YVES DERMÈZE SANS CARTIER

CORRIDA POUR UNE ESPIONNE, YVES DERMÈZE
OPERATION À FROID, YVES DERMÈZE
LIQUIDÉ... L'ESPION, YVES DERMÈZE
S.E.G. / SERVICE-SECRET # 102, 109, 114, 1968/69

Yves Dermèze œuvra beaucoup dans l'espionnage populaire des petites collections années 50 et 60. Je l'expliquais dans le billet précèdent, j'y reviens aujourd'hui sous un autre angle.
Car contrairement à la majorité des auteurs investis dans le genre et fixés sur un seul et unique héros, Dermèze variait aussi les plaisirs en écrivant de temps à autres pour la S.E.G. des romans d'espionnage au générique desquels Archibald Cartier, son super agent secret sixties habituel, ne figurait pas.

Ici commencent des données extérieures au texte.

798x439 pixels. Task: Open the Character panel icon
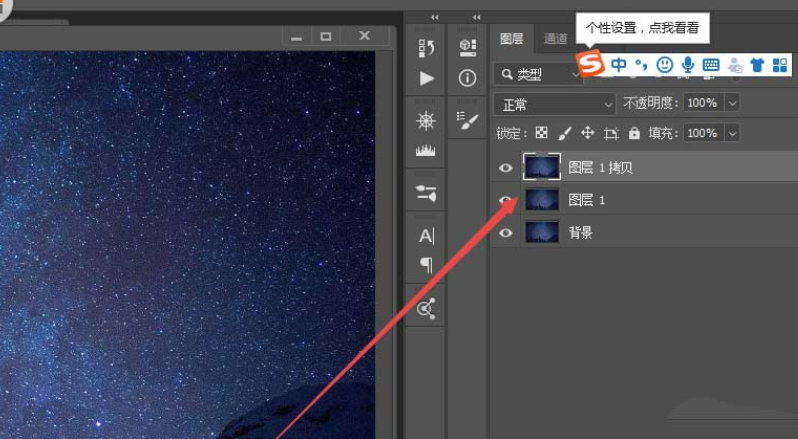(427, 236)
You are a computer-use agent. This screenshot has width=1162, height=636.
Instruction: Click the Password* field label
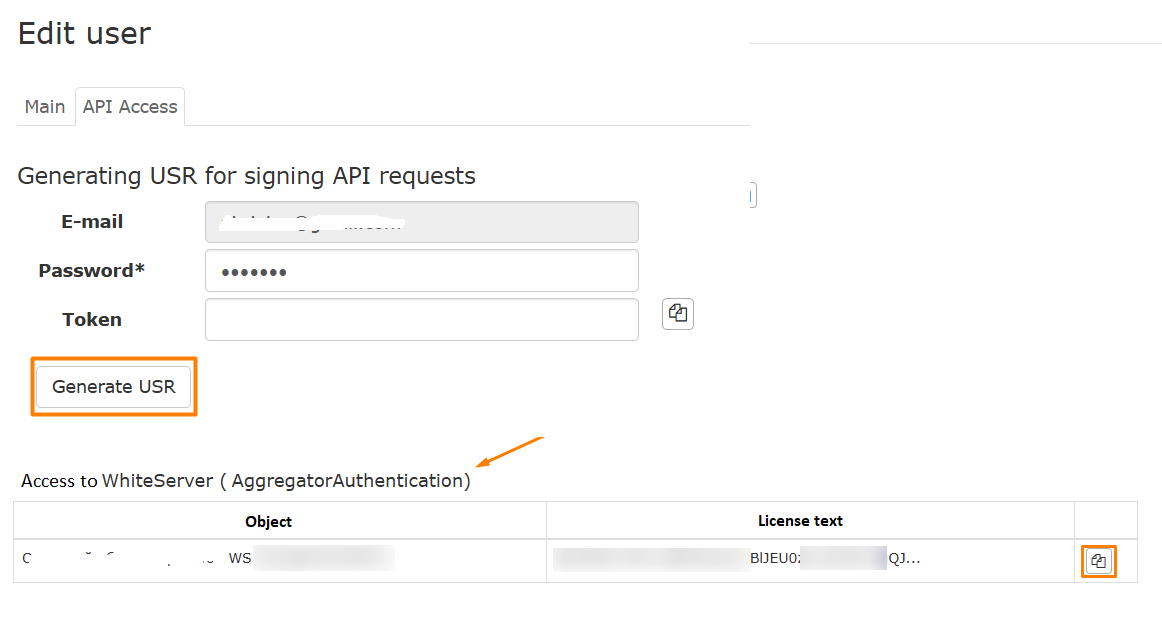[92, 271]
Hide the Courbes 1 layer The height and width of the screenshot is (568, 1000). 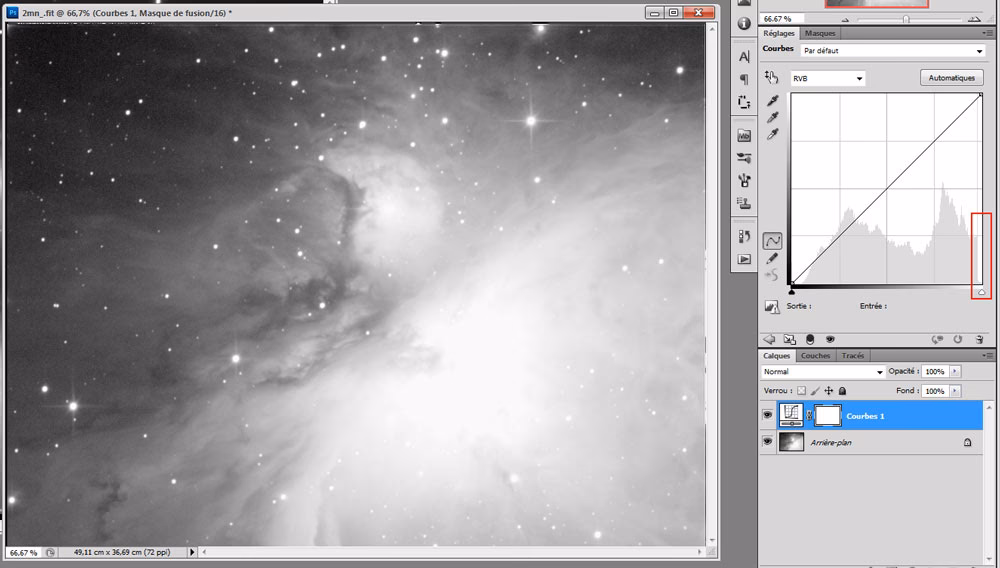[x=768, y=415]
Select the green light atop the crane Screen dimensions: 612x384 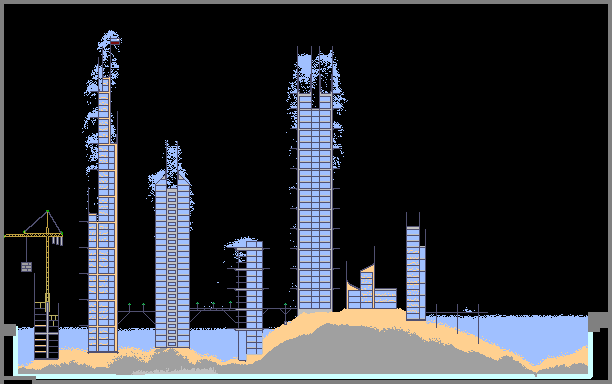tap(48, 212)
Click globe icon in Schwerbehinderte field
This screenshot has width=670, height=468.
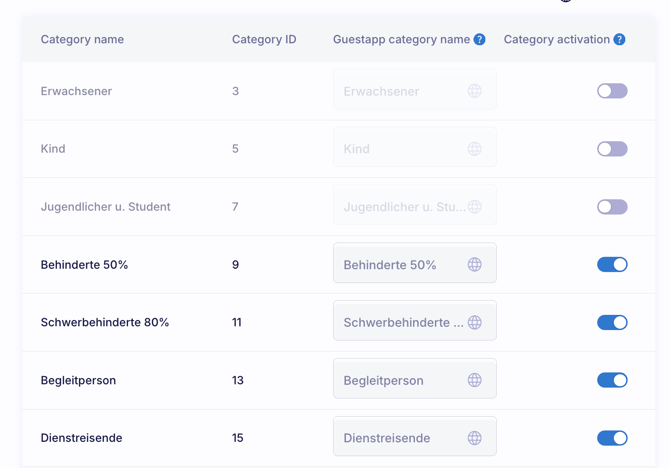pos(475,323)

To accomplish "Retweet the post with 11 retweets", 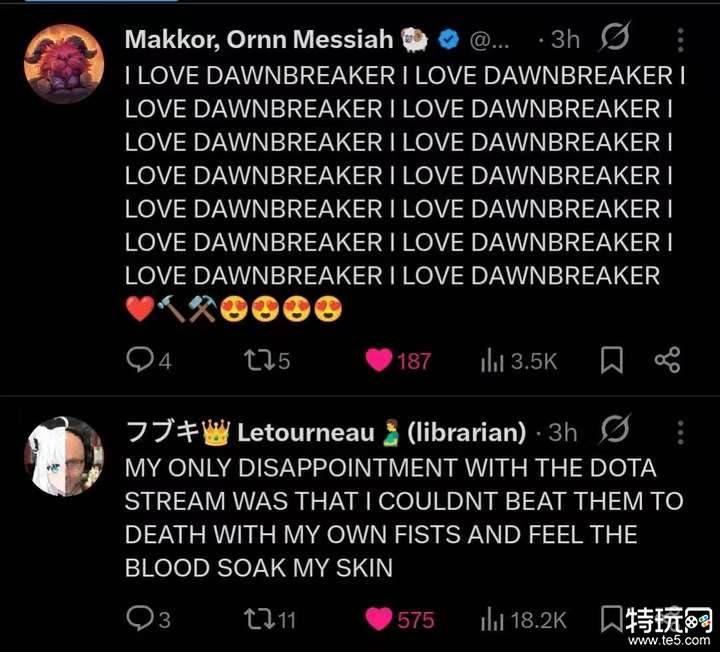I will (270, 619).
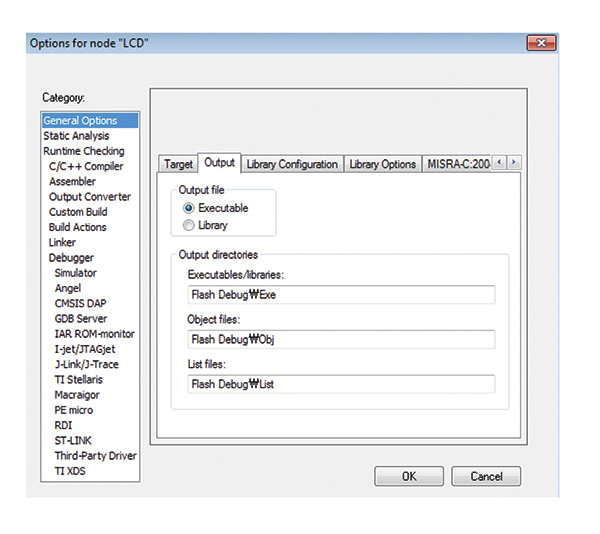This screenshot has height=534, width=600.
Task: Select the Executable output file option
Action: [189, 208]
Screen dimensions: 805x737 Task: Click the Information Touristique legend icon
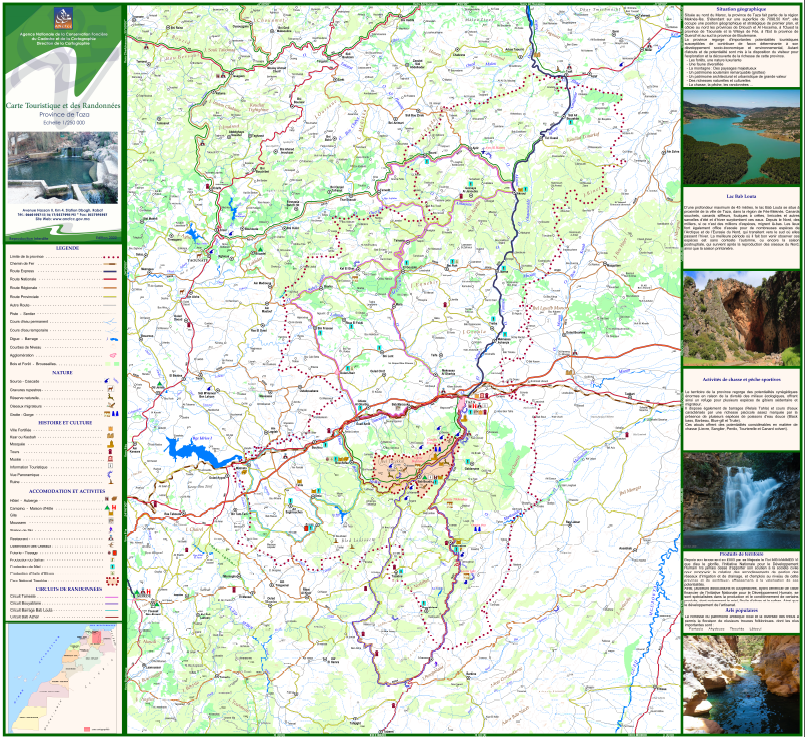(109, 467)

C'est le cas de Corrida Pour Une Espionne et dans lequel un certain Tony, espion américain, court après Hilda, une ex-espionne en possession d'un document extrêmement important.
L'action se déroule aux alentours de Caracas, les services Russe font leur apparition sous les traits d'un certain Borodine et Dermèze se concentre sur son habituelle formule de la poursuite infernale comme squelette d'intrigues.
Le décors change à la vitesse (très pointue) des protagonistes et les alliances varient d'un chapitre à l'autre.

Trahisons, bagarres, crocodiles affamés, fusillades.
En dépit de quelques grosses ficelles, d'une certaine lassitude pointant pendant le dernier quart du récit et d'un final expédié sans finesse, le lecteur féru d'aventures trépidantes pourra s'estimer satisfait.

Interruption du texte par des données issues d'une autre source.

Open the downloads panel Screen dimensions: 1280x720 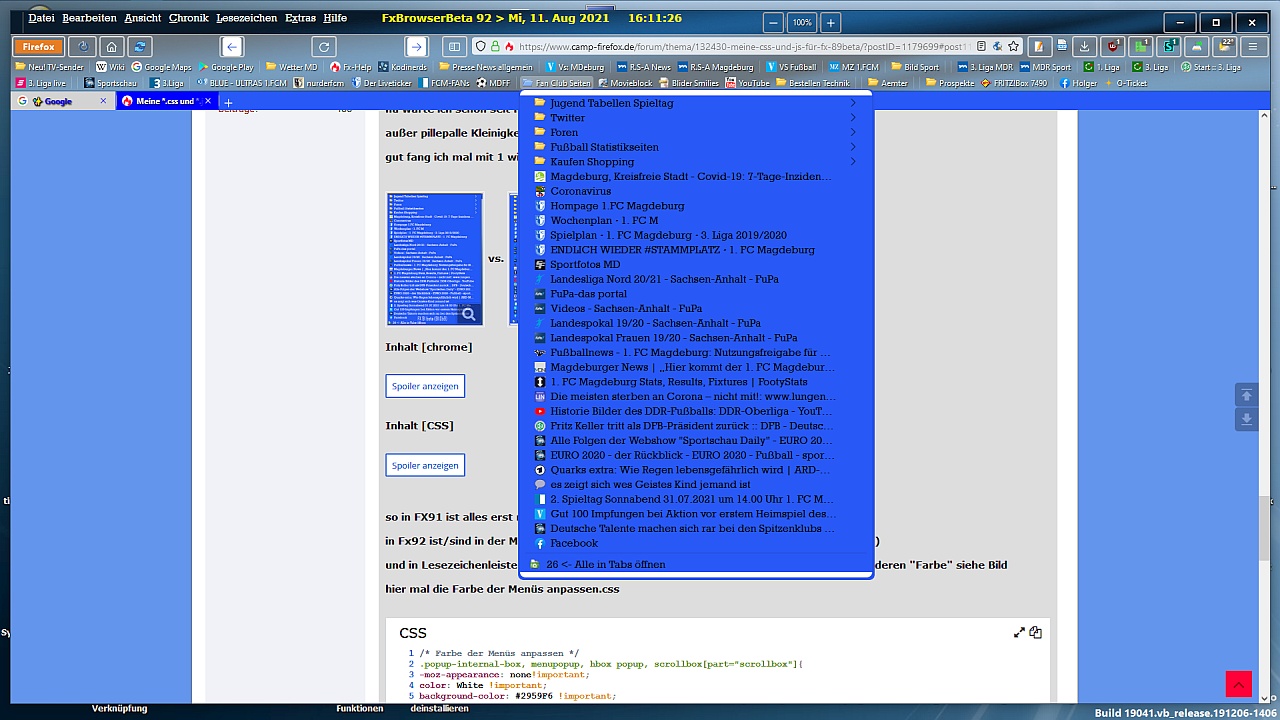[1086, 47]

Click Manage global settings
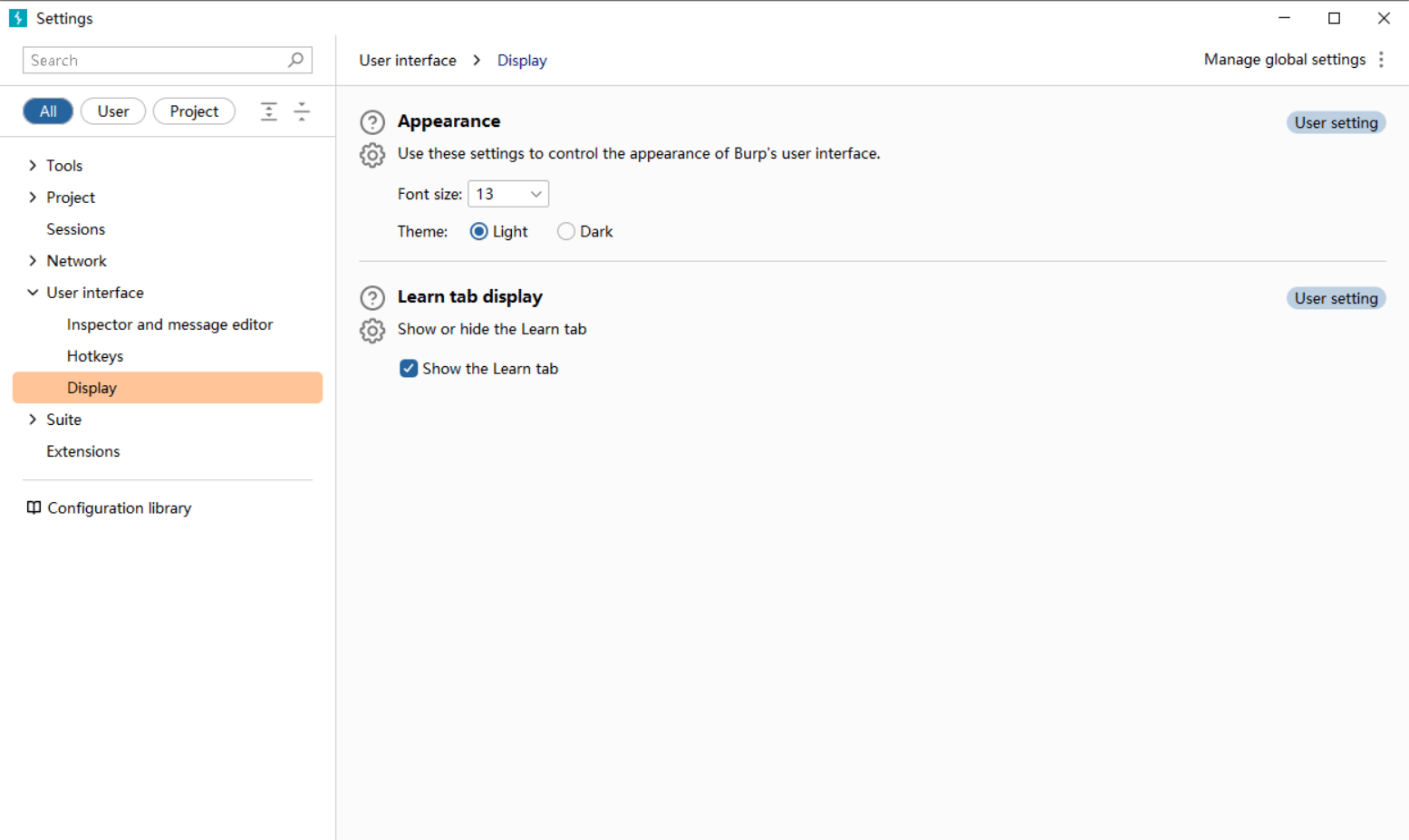click(x=1284, y=60)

C'est aussi le cas de Liquidé... L'Espion. Le héros s'y prénomme Laurent. Agent Français. Il travaille en collaboration avec Madrier, un gonze qu'aurait fait un assez bon second rôle du coté de chez San Antonio, et Cloclo, une modette twisteuse de bonne famille façon Salut Les Copains - Sylvie Vartan jouant les baroudeuses B.C.B.G.

D'entrée (ou presque), Dermèze cite La Double Vie de Théophraste Longuet, le premier Gaston Leroux, et lance son roman sur des prémices pour le moins interloquant.
Aux habituels imbroglio d'espions, il substitue en effet une histoire à dormir debout d'indicateur fantôme.
Les agents secrets de la SDECE s'adonnant aux joies du spiritisme et à l'invocation d'esprits de l'au-delà. Tables tournantes et ouija en lieu et place des micro-émetteurs et des fréquences radio.
Du jamais lu !

Hélas, la suite rationalise le tout. C'est malheureux. On aurait pu espérer un vrai roman d'espionnage fantastique (à ma connaissance, un sous-genre inexistant) mais, oh ! Dermèze connait suffisamment son boulot pour nous servir une jaffe plus qu'appréciable et le plaisir de lecture, pour peu que l'on se montre indulgent, y est bien présent.

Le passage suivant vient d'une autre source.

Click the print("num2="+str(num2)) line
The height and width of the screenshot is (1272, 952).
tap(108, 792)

C'est enfin le cas de Opération À Froid, dernier bouquin de notre série et meilleure surprise de cette triple pioche.
Cette fois, le héros se nomme Leo Baumerin, dit Le Canard en raison de sa patte folle, la gauche.
Il ne marche pas, il clopine, notre espion. Qu'importe. Il est envoyé au nord du Groenland, saute en parachute et atterri dans une base US.
Sa mission ? Dénicher un traitre. L'auteur et les évènements aidant, il y dénichera bien plus.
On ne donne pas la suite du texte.